**Data for the task:**
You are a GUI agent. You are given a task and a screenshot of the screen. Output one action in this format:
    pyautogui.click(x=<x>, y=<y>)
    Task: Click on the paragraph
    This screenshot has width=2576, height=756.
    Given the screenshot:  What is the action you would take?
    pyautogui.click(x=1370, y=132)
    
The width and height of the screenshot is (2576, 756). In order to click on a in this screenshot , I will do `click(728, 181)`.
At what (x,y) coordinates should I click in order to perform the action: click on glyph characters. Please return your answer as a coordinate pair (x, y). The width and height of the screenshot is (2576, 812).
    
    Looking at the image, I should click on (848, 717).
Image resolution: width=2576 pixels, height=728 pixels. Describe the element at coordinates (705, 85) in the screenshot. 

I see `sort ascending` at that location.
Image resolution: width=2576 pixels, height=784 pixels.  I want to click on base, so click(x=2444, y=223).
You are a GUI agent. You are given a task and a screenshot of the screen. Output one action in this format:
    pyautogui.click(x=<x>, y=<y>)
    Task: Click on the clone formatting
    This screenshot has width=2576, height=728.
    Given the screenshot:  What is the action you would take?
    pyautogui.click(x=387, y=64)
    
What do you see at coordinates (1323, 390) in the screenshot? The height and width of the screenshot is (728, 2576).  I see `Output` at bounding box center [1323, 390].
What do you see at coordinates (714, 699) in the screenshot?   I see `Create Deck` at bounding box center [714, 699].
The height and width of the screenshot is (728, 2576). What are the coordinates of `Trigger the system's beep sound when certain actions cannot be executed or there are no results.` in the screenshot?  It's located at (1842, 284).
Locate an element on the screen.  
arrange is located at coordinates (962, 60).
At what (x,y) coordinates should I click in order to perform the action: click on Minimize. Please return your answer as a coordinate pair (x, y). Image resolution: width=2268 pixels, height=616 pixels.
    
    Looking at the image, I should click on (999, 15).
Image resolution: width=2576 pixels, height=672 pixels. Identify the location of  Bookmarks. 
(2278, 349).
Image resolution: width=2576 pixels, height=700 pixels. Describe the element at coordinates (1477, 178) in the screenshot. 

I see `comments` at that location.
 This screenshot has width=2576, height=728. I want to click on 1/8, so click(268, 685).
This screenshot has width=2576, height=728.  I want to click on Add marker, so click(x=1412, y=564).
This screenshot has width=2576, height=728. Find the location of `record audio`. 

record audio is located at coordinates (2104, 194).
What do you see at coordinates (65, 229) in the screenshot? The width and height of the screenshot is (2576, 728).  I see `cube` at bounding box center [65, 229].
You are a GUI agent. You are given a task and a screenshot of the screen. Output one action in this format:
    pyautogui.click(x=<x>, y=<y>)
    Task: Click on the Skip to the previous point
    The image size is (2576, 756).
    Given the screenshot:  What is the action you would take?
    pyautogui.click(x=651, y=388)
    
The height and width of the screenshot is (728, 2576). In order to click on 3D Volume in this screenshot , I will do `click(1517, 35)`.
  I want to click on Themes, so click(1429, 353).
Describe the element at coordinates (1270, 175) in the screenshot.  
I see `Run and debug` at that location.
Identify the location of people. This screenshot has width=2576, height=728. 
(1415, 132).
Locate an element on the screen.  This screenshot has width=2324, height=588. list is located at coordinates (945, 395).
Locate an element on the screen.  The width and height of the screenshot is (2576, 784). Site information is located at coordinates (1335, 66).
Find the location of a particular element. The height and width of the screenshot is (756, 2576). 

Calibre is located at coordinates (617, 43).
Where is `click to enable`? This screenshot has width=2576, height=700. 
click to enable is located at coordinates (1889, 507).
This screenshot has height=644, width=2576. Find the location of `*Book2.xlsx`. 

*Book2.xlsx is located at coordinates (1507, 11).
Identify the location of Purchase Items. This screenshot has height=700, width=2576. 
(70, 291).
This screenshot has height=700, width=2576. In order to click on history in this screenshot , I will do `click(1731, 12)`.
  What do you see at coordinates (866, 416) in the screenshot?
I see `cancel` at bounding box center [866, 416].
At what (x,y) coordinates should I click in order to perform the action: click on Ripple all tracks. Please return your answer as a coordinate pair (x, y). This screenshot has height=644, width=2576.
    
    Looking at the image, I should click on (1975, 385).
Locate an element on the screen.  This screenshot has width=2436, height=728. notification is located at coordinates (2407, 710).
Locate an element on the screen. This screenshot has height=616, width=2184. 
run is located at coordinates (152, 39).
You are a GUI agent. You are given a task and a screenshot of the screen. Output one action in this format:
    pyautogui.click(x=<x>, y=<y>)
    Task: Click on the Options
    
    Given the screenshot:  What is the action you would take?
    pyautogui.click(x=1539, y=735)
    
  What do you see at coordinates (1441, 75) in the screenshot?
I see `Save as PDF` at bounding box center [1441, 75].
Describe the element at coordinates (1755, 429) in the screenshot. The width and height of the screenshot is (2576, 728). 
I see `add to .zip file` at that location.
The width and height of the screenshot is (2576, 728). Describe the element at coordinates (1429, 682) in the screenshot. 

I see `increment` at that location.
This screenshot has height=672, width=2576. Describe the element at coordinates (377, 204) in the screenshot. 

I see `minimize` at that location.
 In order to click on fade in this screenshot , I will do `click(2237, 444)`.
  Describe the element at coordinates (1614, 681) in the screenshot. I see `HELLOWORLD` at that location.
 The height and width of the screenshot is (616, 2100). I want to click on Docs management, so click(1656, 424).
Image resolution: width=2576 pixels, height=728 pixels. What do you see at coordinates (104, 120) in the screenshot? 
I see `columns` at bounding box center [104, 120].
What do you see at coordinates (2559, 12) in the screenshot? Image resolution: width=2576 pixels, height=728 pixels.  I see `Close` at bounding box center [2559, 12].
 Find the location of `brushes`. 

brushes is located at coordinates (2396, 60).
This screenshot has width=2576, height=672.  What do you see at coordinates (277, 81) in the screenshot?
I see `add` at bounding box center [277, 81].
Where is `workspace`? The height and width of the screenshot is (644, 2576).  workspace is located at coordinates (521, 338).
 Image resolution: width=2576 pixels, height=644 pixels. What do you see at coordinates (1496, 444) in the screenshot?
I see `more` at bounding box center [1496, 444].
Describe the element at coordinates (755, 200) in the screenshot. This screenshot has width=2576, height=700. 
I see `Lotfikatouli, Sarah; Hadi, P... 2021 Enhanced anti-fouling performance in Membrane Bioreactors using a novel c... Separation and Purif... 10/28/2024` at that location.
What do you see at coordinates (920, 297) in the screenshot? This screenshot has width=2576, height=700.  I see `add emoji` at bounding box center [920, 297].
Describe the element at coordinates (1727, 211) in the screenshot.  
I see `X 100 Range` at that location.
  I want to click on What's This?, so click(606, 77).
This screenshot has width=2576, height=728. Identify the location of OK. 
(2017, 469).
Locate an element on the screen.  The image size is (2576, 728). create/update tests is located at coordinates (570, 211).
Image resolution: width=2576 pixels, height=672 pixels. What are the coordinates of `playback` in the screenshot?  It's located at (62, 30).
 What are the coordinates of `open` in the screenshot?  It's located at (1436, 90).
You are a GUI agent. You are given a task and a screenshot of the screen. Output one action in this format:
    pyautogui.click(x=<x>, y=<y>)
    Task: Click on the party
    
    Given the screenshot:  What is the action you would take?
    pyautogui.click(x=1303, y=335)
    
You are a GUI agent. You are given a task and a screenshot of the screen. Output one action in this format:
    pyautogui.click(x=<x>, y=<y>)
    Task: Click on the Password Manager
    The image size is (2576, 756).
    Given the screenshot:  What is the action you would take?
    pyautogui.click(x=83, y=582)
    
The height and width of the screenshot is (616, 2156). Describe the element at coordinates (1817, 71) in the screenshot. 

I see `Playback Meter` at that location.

**Instruction:**
Copy the lines from the line with "The width and height of the screenshot is (2576, 728). Describe" to the line with "center [277, 81].", reproducing each one without any change.

**Response:**
The width and height of the screenshot is (2576, 728). Describe the element at coordinates (1429, 682) in the screenshot. 

I see `increment` at that location.
This screenshot has height=672, width=2576. Describe the element at coordinates (377, 204) in the screenshot. 

I see `minimize` at that location.
 In order to click on fade in this screenshot , I will do `click(2237, 444)`.
  Describe the element at coordinates (1614, 681) in the screenshot. I see `HELLOWORLD` at that location.
 The height and width of the screenshot is (616, 2100). I want to click on Docs management, so click(1656, 424).
Image resolution: width=2576 pixels, height=728 pixels. What do you see at coordinates (104, 120) in the screenshot? 
I see `columns` at bounding box center [104, 120].
What do you see at coordinates (2559, 12) in the screenshot? Image resolution: width=2576 pixels, height=728 pixels.  I see `Close` at bounding box center [2559, 12].
 Find the location of `brushes`. 

brushes is located at coordinates (2396, 60).
This screenshot has width=2576, height=672.  What do you see at coordinates (277, 81) in the screenshot?
I see `add` at bounding box center [277, 81].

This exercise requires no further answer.